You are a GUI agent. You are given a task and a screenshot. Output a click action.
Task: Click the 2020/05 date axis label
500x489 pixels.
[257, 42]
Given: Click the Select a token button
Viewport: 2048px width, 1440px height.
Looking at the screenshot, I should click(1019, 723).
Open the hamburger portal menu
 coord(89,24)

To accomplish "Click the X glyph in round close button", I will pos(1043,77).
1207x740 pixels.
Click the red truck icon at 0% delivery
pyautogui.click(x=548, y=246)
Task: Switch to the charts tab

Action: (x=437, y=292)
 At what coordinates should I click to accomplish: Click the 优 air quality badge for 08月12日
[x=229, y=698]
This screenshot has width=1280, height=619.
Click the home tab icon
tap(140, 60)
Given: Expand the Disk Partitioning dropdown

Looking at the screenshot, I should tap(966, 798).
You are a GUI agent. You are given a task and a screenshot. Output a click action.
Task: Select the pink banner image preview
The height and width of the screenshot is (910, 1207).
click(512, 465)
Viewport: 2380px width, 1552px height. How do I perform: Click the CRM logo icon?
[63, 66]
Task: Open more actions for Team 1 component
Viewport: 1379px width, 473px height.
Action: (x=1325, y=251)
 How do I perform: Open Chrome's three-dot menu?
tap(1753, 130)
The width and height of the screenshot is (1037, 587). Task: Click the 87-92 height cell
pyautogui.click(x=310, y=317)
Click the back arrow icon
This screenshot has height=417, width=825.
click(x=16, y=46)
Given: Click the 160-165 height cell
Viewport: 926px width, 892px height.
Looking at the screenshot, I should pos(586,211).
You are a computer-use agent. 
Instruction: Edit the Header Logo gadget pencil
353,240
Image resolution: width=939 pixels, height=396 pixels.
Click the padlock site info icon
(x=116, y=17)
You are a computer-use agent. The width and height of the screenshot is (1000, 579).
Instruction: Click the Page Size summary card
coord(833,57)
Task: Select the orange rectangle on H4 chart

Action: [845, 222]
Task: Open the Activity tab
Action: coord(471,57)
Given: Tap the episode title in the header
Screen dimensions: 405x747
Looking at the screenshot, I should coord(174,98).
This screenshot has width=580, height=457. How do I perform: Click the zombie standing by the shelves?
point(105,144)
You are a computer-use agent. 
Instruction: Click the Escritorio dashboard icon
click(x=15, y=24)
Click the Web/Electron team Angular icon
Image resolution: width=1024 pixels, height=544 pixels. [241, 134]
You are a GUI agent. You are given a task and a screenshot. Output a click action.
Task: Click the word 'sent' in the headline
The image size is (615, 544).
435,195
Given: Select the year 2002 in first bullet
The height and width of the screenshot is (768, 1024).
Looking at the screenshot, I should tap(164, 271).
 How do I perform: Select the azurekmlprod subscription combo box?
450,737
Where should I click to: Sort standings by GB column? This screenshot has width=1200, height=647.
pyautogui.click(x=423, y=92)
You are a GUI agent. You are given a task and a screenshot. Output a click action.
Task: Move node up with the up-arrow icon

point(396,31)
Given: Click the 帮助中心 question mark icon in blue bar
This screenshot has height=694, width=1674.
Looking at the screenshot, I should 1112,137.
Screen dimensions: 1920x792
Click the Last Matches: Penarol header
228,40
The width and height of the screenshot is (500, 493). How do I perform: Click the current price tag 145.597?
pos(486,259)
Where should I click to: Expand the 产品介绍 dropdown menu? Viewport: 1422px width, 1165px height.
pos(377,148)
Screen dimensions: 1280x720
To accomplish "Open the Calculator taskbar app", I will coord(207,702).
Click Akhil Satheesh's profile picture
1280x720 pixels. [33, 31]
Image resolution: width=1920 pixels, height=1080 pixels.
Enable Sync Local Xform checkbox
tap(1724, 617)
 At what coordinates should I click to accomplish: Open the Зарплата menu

···

**DIRECTIONS**
Across the entries above, find each line with the word "button" and please copy it out.

**ANSWER FOR THE TASK**
Given: Click the Select a token button
To accomplish "Click the X glyph in round close button", I will pos(1043,77).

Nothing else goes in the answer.